Lara arrives at the cave and we once again enter a claustrophobic and high-tension area. Upon retrieving the beacon and medical supplies, Lara is attacked by a wolf, who rips at her, pinning her to the ground. As the player completes a QTE, Lara grabs a rock and repeatedly bashes the wolf with it, killing it violently in the desperate exchange before whispering “I’m sorry, it was you or me.” The developer pointed out to us that Lara does not kill for sport, only survival. The major injuries Lara accumulates throughout the narrative by the way are obvious on her body, and clearly will remain throughout the game. The rebar wound from the first day is still in her side.
When Lara returns to Roth she fixes him up, and after he awakens he explains that she’ll need to climb higher up the mountain to a radio tower to try to boost the signal of their distress beacon. He gives her a climbing axe, which she can now use to access new areas which she could not previously. The developers explained that Lara will continue to acquire new tools and skills throughout the game, and these will give her access to new areas. They also explained that the game has a series of base camps in each major area which you can quick-travel between, allowing easy access to the locations in the game for further exploration. The base camps are also where you upgrade Lara’s abilities, tools, and weapons using XP. This style of progression and backtracking is reminiscent of Metroid, and it’s a good thing.

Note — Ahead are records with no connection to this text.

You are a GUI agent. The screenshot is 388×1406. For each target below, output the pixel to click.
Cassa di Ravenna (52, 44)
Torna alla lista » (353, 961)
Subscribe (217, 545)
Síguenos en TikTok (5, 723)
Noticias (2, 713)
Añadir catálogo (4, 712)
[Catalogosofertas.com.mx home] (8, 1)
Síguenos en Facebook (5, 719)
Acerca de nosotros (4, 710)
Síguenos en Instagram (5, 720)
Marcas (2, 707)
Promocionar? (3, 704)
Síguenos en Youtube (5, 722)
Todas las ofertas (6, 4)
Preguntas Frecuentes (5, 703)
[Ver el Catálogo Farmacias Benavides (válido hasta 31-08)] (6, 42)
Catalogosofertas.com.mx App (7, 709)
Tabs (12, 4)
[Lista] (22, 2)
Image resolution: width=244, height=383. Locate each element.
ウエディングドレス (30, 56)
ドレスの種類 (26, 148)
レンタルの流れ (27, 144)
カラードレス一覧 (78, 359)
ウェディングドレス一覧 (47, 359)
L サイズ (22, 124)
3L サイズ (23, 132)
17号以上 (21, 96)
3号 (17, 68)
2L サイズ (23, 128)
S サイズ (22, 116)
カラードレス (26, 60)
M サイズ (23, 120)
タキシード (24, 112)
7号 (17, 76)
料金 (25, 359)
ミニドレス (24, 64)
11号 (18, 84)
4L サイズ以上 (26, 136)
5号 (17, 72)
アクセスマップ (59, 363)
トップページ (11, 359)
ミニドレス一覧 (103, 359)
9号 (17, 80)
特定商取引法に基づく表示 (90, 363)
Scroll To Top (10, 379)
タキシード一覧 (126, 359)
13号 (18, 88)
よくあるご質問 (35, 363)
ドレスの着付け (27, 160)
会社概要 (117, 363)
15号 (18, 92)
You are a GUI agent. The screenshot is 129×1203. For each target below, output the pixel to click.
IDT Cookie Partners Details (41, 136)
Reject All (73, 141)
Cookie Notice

That concluded our demo. Also worth noting is the voice acting and facial acting in the game is stellar. The developers pointed out that voice acting and motion capture were done at the same time to give realistic performances, and it really shows. While the graphics aren’t going to knock the crown from the Uncharted franchise, they’re very good, and the art direction is excellent. Combined with dynamic weather that affects gameplay, the presentation is looking to be genuinely impressive. Tomb Raider may be exactly what this franchise needs and more. It certainly goes above and beyond what most people expect of a reboot. You can get your hands on the game on PS3, 360, and PC when it releases sometime next year.